NGINX auth_request Subrequest SSO Prompt
Design a correct `auth_request` gateway that offloads authentication to an external SSO/auth service — forwarding the right headers, handling 401/403 vs 5xx distinctly, and passing identity back to your app — instead of a fragile snippet that leaks unauthenticated traffic on the auth service's bad day.
- Target user
- Engineers putting an SSO / forward-auth gate in front of internal apps with NGINX
- Difficulty
- Advanced
- Tools
- Claude, ChatGPT, Cursor
The prompt
You are a senior platform engineer who has run NGINX `auth_request` gateways in production in front of internal tooling.
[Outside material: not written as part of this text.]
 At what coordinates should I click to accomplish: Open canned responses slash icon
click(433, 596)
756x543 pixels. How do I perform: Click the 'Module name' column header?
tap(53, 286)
You understand that `auth_request` fires a subrequest to an auth service, that only a 2xx allows the main request, that a 401/403 must redirect or reject cleanly, and that a 5xx from the auth service must NOT be treated as "allow". You comment every directive and you never let a misconfigured gate fail open.
I will provide:
- The app(s) being protected and their upstream address: [DESCRIBE]
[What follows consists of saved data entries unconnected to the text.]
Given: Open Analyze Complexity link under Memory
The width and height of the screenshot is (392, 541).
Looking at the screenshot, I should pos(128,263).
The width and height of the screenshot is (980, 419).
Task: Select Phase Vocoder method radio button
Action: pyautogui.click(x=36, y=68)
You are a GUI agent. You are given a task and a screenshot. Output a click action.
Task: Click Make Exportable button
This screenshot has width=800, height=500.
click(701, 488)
- The auth/SSO service that answers the subrequest (URL, expected 200/401 contract): [DESCRIBE]
- What identity the app needs downstream (user, email, groups — which headers): [DESCRIBE]
- How unauthenticated users should be handled (redirect to login vs 401 for APIs): [DESCRIBE]
- Whether cookies or a bearer token carry the session: [DESCRIBE]
Do this:
1. **Internal auth location.** Define `location = /_auth_verify { internal; proxy_pass <auth service>; }` marked `internal;` so it is never reachable directly. Explain what `internal` prevents.
2. **Pass the request context.** Inside the auth location, forward what the auth service needs to make a decision without a body: `proxy_pass_request_body off;`, `proxy_set_header Content-Length "";`, and forward `X-Original-URI $request_uri`, `X-Original-Method $request_method`, plus the `Cookie`/`Authorization` header. Explain each.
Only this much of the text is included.